Could you return the listing below exactly, with every line intact?

[Entries provided — start]

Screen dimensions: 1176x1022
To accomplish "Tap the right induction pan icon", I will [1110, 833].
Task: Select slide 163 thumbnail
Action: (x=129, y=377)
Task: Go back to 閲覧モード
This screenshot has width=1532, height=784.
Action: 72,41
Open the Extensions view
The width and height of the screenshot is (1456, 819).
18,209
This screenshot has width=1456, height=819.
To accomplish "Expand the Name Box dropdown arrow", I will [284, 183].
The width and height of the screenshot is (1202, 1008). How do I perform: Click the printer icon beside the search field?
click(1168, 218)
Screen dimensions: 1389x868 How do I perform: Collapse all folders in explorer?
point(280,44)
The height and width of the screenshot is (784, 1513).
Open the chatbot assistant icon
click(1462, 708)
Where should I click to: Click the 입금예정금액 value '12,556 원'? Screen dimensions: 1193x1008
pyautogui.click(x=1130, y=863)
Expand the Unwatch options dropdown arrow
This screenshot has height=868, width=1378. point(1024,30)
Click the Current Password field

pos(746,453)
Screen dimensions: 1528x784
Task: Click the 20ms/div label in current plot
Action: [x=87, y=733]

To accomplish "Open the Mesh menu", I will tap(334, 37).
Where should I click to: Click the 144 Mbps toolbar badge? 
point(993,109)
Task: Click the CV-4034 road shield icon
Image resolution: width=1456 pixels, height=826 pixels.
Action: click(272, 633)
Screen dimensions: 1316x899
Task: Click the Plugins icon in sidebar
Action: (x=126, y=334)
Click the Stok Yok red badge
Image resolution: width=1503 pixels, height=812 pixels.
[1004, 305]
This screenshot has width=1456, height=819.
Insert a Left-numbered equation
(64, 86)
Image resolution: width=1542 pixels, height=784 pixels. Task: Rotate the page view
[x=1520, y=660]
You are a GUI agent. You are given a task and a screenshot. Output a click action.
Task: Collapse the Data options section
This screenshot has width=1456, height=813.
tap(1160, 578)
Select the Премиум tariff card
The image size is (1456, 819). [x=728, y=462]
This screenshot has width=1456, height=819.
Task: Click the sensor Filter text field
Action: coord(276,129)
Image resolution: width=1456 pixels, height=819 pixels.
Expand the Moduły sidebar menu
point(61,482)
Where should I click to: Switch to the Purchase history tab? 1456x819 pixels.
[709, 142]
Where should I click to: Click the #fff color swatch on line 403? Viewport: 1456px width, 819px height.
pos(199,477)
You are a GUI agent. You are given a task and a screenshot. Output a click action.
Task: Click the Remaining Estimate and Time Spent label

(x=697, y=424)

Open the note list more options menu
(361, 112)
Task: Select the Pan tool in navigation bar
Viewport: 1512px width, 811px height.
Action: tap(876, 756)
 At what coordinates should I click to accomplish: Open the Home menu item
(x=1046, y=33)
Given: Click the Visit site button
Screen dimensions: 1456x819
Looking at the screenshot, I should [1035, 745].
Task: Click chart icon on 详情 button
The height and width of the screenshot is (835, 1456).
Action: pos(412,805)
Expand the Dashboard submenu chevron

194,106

[Entries provided — finish]

Exercise output.
Screen dimensions: 1176x1022
To accomplish "Tap the right induction pan icon", I will [1110, 833].
Task: Select slide 163 thumbnail
Action: (x=129, y=377)
Task: Go back to 閲覧モード
This screenshot has width=1532, height=784.
Action: 72,41
Open the Extensions view
The width and height of the screenshot is (1456, 819).
18,209
This screenshot has width=1456, height=819.
To accomplish "Expand the Name Box dropdown arrow", I will [284, 183].
The width and height of the screenshot is (1202, 1008). How do I perform: Click the printer icon beside the search field?
click(1168, 218)
Screen dimensions: 1389x868 How do I perform: Collapse all folders in explorer?
point(280,44)
The height and width of the screenshot is (784, 1513).
Open the chatbot assistant icon
click(1462, 708)
Where should I click to: Click the 입금예정금액 value '12,556 원'? Screen dimensions: 1193x1008
pyautogui.click(x=1130, y=863)
Expand the Unwatch options dropdown arrow
This screenshot has height=868, width=1378. point(1024,30)
Click the Current Password field

pos(746,453)
Screen dimensions: 1528x784
Task: Click the 20ms/div label in current plot
Action: [x=87, y=733]

To accomplish "Open the Mesh menu", I will tap(334, 37).
Where should I click to: Click the 144 Mbps toolbar badge? 
point(993,109)
Task: Click the CV-4034 road shield icon
Image resolution: width=1456 pixels, height=826 pixels.
Action: click(272, 633)
Screen dimensions: 1316x899
Task: Click the Plugins icon in sidebar
Action: (x=126, y=334)
Click the Stok Yok red badge
Image resolution: width=1503 pixels, height=812 pixels.
[1004, 305]
This screenshot has width=1456, height=819.
Insert a Left-numbered equation
(64, 86)
Image resolution: width=1542 pixels, height=784 pixels. Task: Rotate the page view
[x=1520, y=660]
You are a GUI agent. You are given a task and a screenshot. Output a click action.
Task: Collapse the Data options section
This screenshot has width=1456, height=813.
tap(1160, 578)
Select the Премиум tariff card
The image size is (1456, 819). [x=728, y=462]
This screenshot has width=1456, height=819.
Task: Click the sensor Filter text field
Action: coord(276,129)
Image resolution: width=1456 pixels, height=819 pixels.
Expand the Moduły sidebar menu
point(61,482)
Where should I click to: Switch to the Purchase history tab? 1456x819 pixels.
[709, 142]
Where should I click to: Click the #fff color swatch on line 403? Viewport: 1456px width, 819px height.
pos(199,477)
You are a GUI agent. You are given a task and a screenshot. Output a click action.
Task: Click the Remaining Estimate and Time Spent label

(x=697, y=424)

Open the note list more options menu
(361, 112)
Task: Select the Pan tool in navigation bar
Viewport: 1512px width, 811px height.
Action: tap(876, 756)
 At what coordinates should I click to accomplish: Open the Home menu item
(x=1046, y=33)
Given: Click the Visit site button
Screen dimensions: 1456x819
Looking at the screenshot, I should [1035, 745].
Task: Click chart icon on 详情 button
The height and width of the screenshot is (835, 1456).
Action: pos(412,805)
Expand the Dashboard submenu chevron

194,106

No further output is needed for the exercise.